THE Organisation for Economic Co-operation and Development (OECD) and Papua New Guinea’s Internal Revenue Commission have agreed to gear up efforts to tackle tax base erosion and profit shifting by multinational enterprises in PNG, through participation in the OECD/UNDP Tax Inspectors Without Borders initiative.

This project sends tax experts to developing countries to work with local officials on audits of large companies, resulting in over US$400 million of additional tax revenues worldwide to date.
PNG Deputy Prime Minister, Charles Abel and Ben Dickinson, head of Global Relations and Development, at the OECD Centre for Tax Policy and Administration, exchanged letters paving the way for experts to be deployed to the Internal Revenue Commission.

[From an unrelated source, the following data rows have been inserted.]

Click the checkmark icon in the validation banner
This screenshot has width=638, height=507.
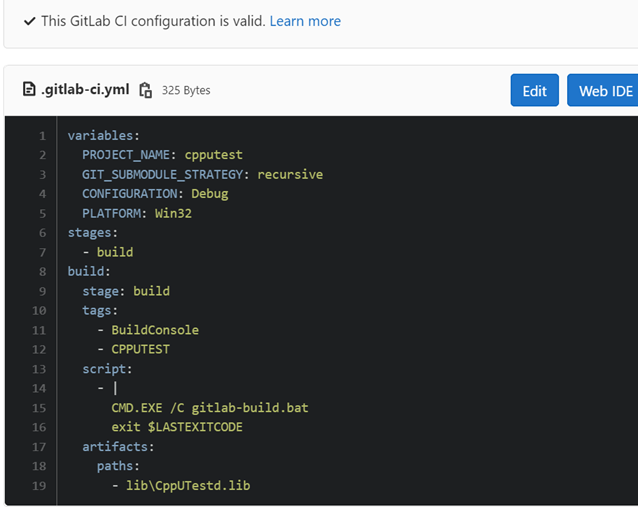(30, 21)
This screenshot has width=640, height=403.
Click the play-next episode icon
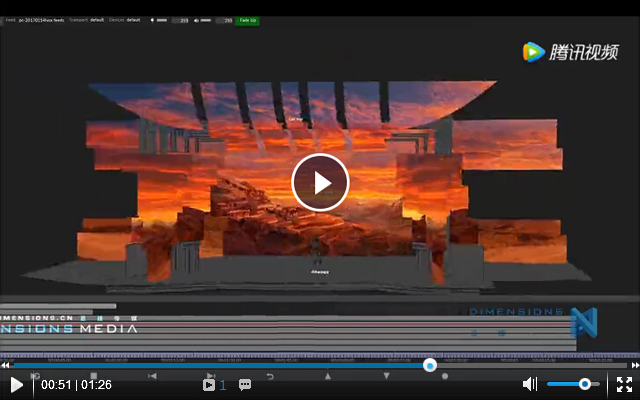point(209,385)
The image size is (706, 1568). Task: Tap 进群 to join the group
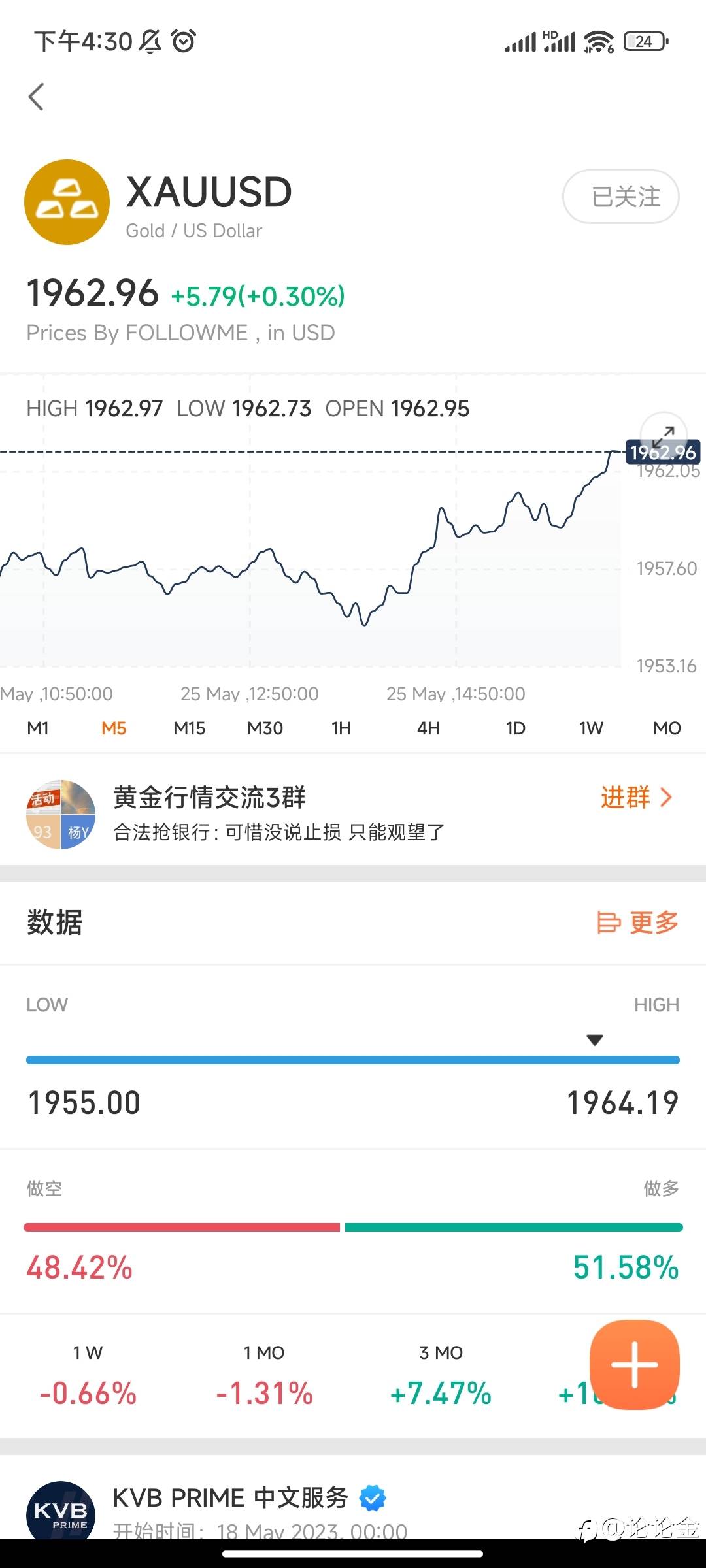click(635, 797)
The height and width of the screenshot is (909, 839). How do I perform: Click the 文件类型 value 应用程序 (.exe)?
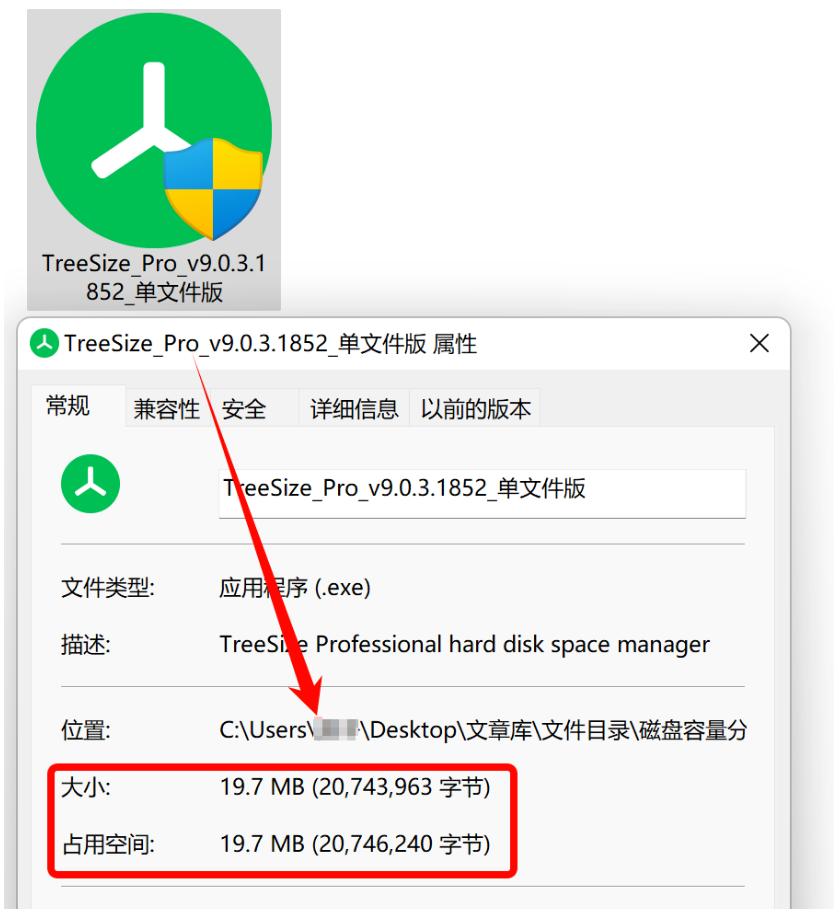[x=295, y=588]
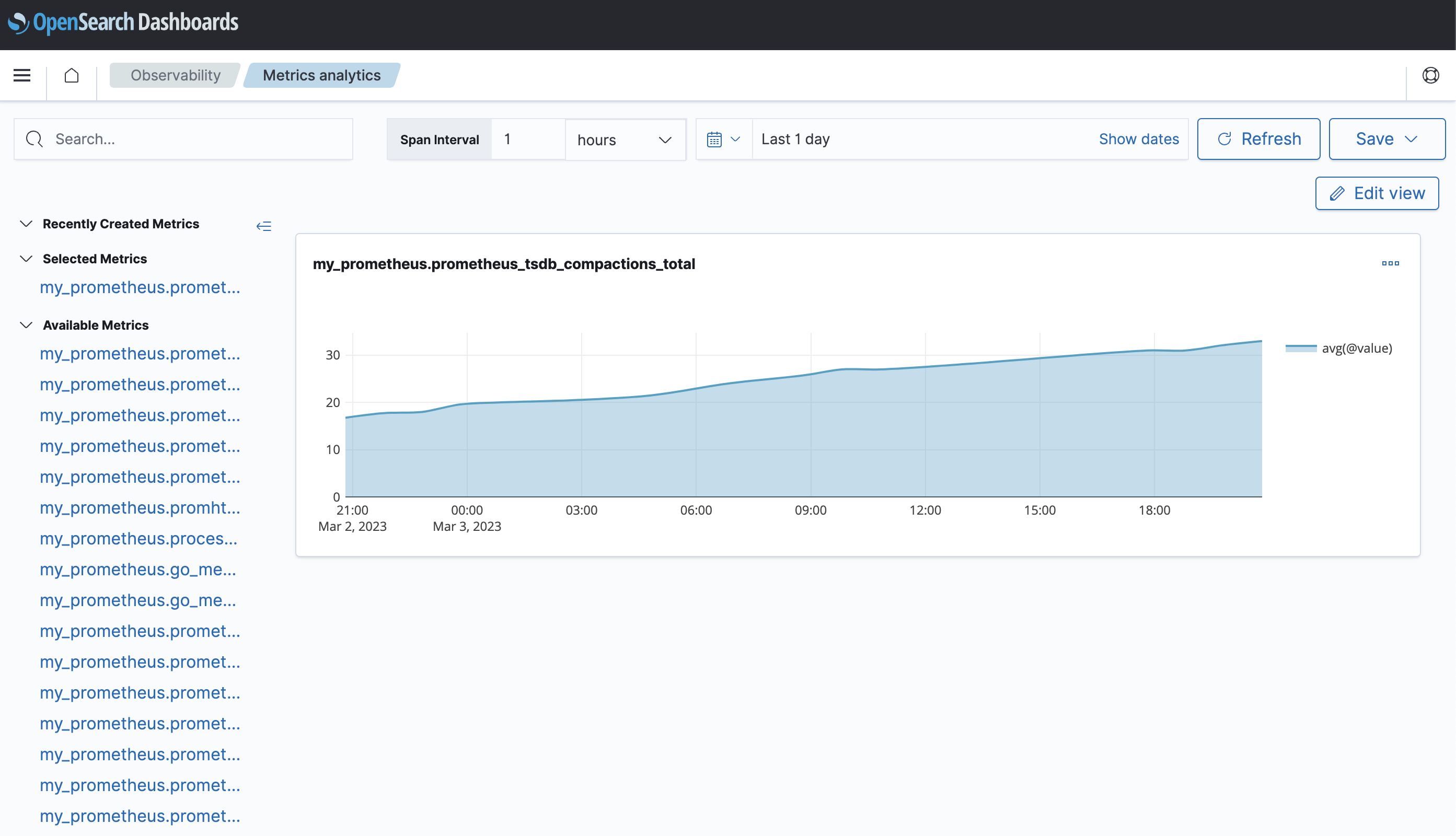
Task: Click the settings gear icon top right
Action: pos(1432,75)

Speaking at a signing ceremony at the end of the APEC Finance Ministers meetings hosted by PNG, Deputy Prime Minister Abel said large companies must pay, and must be seen to pay, their fair share of taxes here in Papua New Guinea.

“Joining the Tax Inspectors Without Borders Programme will help achieve that objective and will protect our revenue base, particularly in the mining, forestry and fishing sectors.”

Mr Dickinson said the OECD was delighted to provide a practical boost to Papua New Guinea’s ongoing efforts to address tax base erosion and profit shifting, and to raise revenues for development.